Ein stark qualmender Wasserkocher auf einem Elektroherd hat in der Nacht zum Donnerstag einen Feuerwehreinsatz in einer Flüchtlingsunterkunft in Bahrenfeld ausgelöst. Nach Mitternacht seien plötzlich mehrere Notrufe bei der Leitstelle eingegangen, sagte ein Sprecher der Hamburger Feuerwehr. Grund dafür sei die starke Rauchentwicklung im ersten Obergeschoss in der Unterkunft für unbegleitete Minderjährige gewesen. Das Feuer löschten die Bewohner schon vor dem Eintreffen der Feuerwehr. 53 Menschen konnten nach dem Lüften des Hauses wieder in das Gebäude zurückkehren.
Seit Jahren wird über den Ersatz der maroden Köhlbrandbrücke im Hamburger Hafen diskutiuert. Lange Zeit hatte die Hafenverwaltung Hamburg Port Authority (HPA) einen aufwendigen Tunnel als die beste Variante angesehen. Diese würde aber mit mehr als fünf Milliarden Euro auch besonders teuer. Deshalb prüft die Stadt derzeit eine neue, höhere Köhlbrandbrücke. Im Rennen ist aber auch ein abgespeckter Tunnel. Das sagte Wirtschaftssenatorin Melanie Leonhard (SPD) am Mittwochabend im Hafen-Klub.

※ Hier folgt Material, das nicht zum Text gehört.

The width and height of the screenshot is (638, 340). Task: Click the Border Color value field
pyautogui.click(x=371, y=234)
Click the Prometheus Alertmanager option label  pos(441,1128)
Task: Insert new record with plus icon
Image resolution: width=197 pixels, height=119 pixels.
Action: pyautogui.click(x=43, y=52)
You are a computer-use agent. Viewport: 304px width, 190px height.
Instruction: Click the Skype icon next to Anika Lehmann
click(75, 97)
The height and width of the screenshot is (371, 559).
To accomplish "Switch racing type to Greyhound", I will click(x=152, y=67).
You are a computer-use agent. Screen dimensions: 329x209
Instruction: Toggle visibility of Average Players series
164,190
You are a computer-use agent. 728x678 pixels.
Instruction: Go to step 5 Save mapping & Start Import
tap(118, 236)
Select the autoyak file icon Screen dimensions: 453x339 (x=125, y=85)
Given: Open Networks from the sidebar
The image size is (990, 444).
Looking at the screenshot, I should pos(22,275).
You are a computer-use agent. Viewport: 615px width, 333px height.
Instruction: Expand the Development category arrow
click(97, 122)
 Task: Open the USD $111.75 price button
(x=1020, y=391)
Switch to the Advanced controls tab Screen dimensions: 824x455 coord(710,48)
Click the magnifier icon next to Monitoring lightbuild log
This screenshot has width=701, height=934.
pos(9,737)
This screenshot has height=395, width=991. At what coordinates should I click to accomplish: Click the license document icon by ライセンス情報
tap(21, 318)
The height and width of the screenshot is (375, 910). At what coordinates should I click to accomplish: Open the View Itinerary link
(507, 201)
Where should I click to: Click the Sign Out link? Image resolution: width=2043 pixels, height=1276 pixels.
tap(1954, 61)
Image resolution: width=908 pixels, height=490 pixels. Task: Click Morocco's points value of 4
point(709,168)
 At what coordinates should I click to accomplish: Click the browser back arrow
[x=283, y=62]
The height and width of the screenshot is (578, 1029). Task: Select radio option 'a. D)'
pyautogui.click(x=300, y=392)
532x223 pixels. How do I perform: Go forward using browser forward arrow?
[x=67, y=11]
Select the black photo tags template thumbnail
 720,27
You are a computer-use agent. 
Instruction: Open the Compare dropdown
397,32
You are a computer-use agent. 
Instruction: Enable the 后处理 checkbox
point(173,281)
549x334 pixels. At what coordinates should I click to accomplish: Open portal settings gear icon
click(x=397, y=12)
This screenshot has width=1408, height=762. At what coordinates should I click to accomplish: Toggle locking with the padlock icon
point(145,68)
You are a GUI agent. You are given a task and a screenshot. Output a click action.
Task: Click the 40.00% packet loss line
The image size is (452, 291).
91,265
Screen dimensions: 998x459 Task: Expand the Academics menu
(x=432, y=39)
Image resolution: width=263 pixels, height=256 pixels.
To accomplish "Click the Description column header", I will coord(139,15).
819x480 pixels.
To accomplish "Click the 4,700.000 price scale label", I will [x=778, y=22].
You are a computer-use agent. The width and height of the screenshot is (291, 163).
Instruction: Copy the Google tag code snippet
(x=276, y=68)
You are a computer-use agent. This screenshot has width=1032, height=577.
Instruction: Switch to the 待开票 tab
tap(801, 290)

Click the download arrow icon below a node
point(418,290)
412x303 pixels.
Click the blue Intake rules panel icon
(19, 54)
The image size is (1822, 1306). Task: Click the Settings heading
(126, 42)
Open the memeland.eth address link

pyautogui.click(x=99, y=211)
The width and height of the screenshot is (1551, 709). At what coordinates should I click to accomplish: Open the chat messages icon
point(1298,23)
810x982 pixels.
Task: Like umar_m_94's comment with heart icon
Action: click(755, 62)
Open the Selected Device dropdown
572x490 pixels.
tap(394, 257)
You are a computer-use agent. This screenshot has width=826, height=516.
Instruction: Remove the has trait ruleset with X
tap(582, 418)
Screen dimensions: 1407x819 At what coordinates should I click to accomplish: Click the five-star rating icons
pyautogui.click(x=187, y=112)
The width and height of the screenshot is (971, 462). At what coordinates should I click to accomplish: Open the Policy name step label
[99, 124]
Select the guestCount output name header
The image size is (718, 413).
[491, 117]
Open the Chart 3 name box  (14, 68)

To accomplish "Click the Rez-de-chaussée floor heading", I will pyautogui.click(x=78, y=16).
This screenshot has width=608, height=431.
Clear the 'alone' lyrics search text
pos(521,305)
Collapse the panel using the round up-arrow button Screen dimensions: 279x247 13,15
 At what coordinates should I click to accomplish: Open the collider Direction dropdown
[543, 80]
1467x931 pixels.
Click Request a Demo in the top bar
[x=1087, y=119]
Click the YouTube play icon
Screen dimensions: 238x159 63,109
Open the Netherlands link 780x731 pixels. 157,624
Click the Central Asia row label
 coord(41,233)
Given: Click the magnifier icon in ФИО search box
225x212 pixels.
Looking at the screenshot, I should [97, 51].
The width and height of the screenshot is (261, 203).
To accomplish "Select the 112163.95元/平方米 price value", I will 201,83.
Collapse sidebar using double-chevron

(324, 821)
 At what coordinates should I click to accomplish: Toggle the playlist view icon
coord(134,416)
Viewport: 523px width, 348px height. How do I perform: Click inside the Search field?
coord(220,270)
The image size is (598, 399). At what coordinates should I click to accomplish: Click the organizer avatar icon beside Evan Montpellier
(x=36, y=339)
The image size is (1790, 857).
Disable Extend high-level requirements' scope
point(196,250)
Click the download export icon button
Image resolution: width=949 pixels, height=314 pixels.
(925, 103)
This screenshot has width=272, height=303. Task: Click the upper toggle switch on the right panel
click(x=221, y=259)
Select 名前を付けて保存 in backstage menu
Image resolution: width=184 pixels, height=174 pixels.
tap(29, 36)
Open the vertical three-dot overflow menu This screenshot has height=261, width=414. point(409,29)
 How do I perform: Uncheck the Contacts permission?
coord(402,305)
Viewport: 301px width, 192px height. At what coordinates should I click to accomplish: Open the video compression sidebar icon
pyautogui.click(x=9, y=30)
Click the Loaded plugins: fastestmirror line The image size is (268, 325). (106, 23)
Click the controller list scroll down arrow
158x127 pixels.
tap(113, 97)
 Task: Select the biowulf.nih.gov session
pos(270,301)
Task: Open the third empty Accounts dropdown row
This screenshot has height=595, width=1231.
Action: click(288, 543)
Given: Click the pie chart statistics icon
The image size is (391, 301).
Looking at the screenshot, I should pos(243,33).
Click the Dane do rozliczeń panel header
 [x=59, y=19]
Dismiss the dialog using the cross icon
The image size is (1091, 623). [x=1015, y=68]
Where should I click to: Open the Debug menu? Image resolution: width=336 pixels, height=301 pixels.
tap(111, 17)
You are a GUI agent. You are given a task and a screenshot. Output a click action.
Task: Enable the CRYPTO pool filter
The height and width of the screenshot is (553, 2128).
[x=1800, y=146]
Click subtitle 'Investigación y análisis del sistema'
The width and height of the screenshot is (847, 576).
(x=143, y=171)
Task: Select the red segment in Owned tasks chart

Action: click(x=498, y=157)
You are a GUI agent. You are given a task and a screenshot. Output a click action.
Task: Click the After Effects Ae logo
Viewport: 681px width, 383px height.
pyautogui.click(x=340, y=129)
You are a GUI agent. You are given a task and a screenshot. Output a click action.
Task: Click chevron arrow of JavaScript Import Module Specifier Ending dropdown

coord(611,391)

Während sich Reisende bei der Deutschen Bahn (DB) ab Januar auf weitere Streiks einstellen müssen, können Metronom-Passagiere jetzt durchatmen. Die Lokführergewerkschaft GDL hat sich im Tarifstreit mit dem DB-Konkurrenten Netinera geeinigt. Und zu der Gruppe gehört auch der Metronom. Laut GDL wird für die Schichtarbeiterinnen und -arbeiter bei Netinera schrittweise die 35-Stunden-Woche eingeführt. Außerdem bekommen alle rund 2.300 Netinera-Beschäftigten einen Inflationsausgleich in Höhe von 1.900 Euro und in zwei Schritten 420 Euro mehr Gehalt im Monat.